After the decree of Infallibility had been produced, the German prelates made an important protest against bishops without sees, chiefly Roman Monsignori, being allowed to vote, and also complained, in words furnished by Lord Acton himself, that the claim to enact dogmas by a majority endangered the freedom, as well as the universality, of the Council. But "the minority were in great confusion and uncertainty, and disposed to rely on external help." That help they never received. Lord Acton put the danger as strongly as he could. Catholics, he declared, would "at once become irredeemable enemies of civil and religious liberty. They would have to profess a false system of morality, and to repudiate literary and scientific sincerity. They would be as dangerous to civil society in the school as in the State." But between Catholics who held that with such matters it would be profane for any Protestant to meddle, and Protestants who rejoiced that now at last the Catholics were coming out in their true colours, the Cabinet, if they had taken Lord Acton's advice, would have had an uneasy, and barely defensible, position. So what Acton calls "this insane enterprise" of conferring upon the Pope an unconditional and unlimited infallibility was suffered to proceed without any political remonstrance from England. Mr. Odo Russell, afterwards Lord Ampthill, Lord John's nephew, was instructed to keep the Foreign Office informed of what happened the Council, but his information was much less copious than Lord Acton's. He was not instructed to do anything more, and officially he was a member of the Legation at Florence. While other governments did nothing, the Italian Government, in Lord Acton's opinion, made matters worse. Their measures of what he called confiscation against the property of the Church would, he thought, prevent some Italian bishops from voting in the minority who would otherwise have been disposed to do so. Yet, if Lord Acton were right in his description of the Papal policy, he could hardly have been surprised that Liberal governments in Catholic countries should regard the Church as an enemy.

 

On the 15th of March 1870, a curious protest was presented to the Council by some bishops of the United Kingdom. The substance of it is thus described by Lord Acton: "They state that the English and Irish Catholics obtained their emancipation, and the full privileges of citizenship, by solemn and repeated declarations that their religion did not teach the dogma now proposed; that these declarations made by the bishops, and permitted by Rome, are, in fact, the conditions under which Catholics are allowed to sit in Parliament, and to hold offices of trust and responsibility under the Crown; and that they cannot be forgotten or overlooked by us without dishonour." Lord Acton complained bitterly of France because she maintained the temporal power of the Pope, and excluded Italians from their national capital, by her troops, while yet she would not attempt to restrain him from abusing the jurisdiction she enabled him to exercise. "The religious houses are suppressed, the schools of divinity reduced, the priesthood almost starved, because France is determined to keep the Pope on his despotic throne. It is a policy which degrades the Italian Government in the eyes of the nation, nurses the revolutionary passion, and hinders the independence of the country, and which can no longer be defended on the score of religious liberty. The French Protectorate has become as odious to Catholicism as to the Italian State, and it is about to prove as pernicious to other countries as it is to Italy." When a division was taken on the dogma of Infallibility, 451 bishops voted with the Pope, 88 against him, and 62 for further inquiry. Then the minority gave up the struggle, and when, on the 18th of July, three days after the declaration of war between France and Germany, the principle was formally defined, only two bishops resisted the acclamation of 533. A few weeks later the French troops left Rome, and the temporal power was at an end.

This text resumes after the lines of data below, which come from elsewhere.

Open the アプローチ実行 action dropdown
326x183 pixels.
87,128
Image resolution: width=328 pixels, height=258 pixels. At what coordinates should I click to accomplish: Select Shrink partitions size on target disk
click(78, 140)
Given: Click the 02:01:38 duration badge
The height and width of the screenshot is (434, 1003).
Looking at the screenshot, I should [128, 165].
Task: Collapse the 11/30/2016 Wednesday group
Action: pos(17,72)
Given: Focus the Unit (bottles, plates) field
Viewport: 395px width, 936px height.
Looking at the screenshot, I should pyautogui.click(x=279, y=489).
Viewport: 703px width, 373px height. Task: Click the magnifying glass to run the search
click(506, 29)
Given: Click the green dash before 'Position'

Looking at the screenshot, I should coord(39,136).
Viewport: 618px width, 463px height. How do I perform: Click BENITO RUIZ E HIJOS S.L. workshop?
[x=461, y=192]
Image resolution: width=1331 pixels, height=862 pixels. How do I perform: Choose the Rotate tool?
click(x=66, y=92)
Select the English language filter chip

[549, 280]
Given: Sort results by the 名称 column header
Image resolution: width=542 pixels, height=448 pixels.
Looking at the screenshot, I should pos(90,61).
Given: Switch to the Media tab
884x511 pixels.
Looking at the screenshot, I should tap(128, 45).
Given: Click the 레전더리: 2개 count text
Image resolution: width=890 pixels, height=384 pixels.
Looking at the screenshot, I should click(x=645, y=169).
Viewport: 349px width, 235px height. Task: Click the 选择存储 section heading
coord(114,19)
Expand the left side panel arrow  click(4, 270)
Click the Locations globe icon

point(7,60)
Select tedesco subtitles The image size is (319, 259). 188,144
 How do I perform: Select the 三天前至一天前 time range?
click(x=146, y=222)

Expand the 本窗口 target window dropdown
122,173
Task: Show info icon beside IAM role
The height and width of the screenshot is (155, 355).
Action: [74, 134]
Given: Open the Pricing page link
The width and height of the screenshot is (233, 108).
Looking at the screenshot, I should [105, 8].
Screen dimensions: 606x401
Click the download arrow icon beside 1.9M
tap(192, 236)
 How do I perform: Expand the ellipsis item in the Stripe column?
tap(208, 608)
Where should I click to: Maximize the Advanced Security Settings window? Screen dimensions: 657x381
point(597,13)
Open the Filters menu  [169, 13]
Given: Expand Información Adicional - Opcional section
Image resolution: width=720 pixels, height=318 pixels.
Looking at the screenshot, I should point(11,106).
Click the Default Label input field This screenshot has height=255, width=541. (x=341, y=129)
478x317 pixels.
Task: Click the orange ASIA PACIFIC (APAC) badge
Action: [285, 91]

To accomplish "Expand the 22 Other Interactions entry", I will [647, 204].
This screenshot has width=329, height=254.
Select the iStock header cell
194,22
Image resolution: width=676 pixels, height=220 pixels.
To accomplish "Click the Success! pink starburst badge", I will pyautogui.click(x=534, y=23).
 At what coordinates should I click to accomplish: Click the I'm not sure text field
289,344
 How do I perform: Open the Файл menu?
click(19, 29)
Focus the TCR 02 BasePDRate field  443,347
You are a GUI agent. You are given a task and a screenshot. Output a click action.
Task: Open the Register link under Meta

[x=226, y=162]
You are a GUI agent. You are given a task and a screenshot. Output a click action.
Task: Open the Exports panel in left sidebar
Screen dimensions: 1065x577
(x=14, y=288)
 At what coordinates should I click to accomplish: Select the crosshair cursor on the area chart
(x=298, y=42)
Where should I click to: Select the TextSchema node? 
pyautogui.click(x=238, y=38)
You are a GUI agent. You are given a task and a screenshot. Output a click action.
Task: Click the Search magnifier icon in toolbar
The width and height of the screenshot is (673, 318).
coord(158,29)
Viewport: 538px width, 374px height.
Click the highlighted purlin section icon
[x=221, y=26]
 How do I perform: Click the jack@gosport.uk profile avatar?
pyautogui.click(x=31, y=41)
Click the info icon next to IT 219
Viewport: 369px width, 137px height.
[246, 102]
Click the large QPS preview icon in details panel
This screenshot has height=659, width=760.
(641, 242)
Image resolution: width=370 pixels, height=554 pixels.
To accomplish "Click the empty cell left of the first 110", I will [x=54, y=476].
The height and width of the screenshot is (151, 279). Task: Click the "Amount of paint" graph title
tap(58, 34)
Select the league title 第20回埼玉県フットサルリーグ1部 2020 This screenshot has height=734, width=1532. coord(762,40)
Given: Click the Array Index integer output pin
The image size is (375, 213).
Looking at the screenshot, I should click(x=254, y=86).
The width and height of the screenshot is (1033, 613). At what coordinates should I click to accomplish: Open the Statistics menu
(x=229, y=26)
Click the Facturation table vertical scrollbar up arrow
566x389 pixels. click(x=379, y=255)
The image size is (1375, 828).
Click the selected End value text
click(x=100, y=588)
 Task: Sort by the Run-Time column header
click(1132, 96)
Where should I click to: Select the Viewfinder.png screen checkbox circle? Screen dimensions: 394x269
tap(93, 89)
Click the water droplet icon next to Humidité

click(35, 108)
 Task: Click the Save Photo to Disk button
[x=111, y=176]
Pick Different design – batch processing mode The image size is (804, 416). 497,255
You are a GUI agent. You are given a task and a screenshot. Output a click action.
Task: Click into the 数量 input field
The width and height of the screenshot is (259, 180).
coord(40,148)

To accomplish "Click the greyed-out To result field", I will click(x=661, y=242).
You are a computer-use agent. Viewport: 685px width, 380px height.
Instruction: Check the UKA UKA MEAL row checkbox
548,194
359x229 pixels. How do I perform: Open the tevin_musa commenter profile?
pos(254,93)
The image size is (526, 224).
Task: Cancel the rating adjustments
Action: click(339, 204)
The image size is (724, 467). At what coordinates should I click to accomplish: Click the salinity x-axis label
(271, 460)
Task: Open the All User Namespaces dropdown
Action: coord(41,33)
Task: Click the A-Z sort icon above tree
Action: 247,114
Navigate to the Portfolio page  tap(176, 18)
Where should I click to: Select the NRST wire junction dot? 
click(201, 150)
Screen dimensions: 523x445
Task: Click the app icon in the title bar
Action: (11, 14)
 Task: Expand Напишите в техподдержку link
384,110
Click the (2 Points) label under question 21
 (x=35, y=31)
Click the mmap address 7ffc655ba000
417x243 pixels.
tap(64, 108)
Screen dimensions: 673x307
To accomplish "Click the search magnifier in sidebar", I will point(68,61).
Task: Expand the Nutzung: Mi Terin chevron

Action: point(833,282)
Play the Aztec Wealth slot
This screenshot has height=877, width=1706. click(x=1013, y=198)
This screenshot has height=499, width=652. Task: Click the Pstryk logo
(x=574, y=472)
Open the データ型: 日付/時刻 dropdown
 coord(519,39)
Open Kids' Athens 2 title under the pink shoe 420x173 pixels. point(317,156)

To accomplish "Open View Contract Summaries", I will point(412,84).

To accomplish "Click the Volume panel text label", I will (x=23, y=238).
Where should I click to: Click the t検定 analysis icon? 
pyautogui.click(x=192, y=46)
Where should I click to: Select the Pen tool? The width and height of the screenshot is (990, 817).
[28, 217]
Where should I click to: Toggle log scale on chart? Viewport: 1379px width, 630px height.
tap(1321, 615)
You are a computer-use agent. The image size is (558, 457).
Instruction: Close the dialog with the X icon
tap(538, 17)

Such was the miserably futile result of the Opposition led by Darboy, Dupanloup, Rauscher, Schwartzenberg, Kenrick, Conolly, Hefele, and Strossmayer. They were borne down by the dead weight of numbers, and the traditional authority of the Holy See. Catholics were offered the choice of submission or excommunication. The official head of the English Catholics, Manning, was among the most zealous supporters of the Papacy. Newman deeply deplored, but humbly submitted. So even did Strossmayer, the brave and eloquent Croat, who had been shouted down at the Council in violent and abusive language when he denied that Protestantism was the source of Atheism, and pleaded for the old Catholic rule of unanimity. Döllinger, challenged by the Archbishop of Munich to accept the decree, refused, and was cut off, like Spinoza, to his eternal honour, from the congregation of the faithful. Lord Acton, on the other hand, the stay and support of the minority throughout the Council and before it, was not molested, perhaps because he was a layman, perhaps because he was a peer.

While he was at Rome, in November 1869, Acton had received from Mr. Gladstone, and accepted, the offer of a barony. For a young man of thirty-five this was a great and most unusual distinction. It was made all the greater by the fact that his name occurred in the first list of such recommendations submitted by the Prime Minister to the Queen. At that time the general public hardly knew Sir John Acton's name. But he had all the usual qualifications for a peerage, except wealth, being connected with the aristocracy by birth and marriage, the head of an old English family, and the inheritor of an old English baronetcy, who had gained six years' political experience in the House of Commons. "His character," Mr. Gladstone wrote to the Queen, "is of the first order, and he is one of the most learned and accomplished, though one of the most modest and unassuming, men of the day" (Morley's "Life of Gladstone," ii. 430). No praise could be better deserved, or expressed with more studious moderation. Lord Acton pursued in the House of Lords the same silent course that he had adopted in the House of Commons. He remained, unlike many peers of Mr. Gladstone's creation, faithful to the Liberal party, at that time, and for so many years afterwards, led by his step-father, Lord Granville.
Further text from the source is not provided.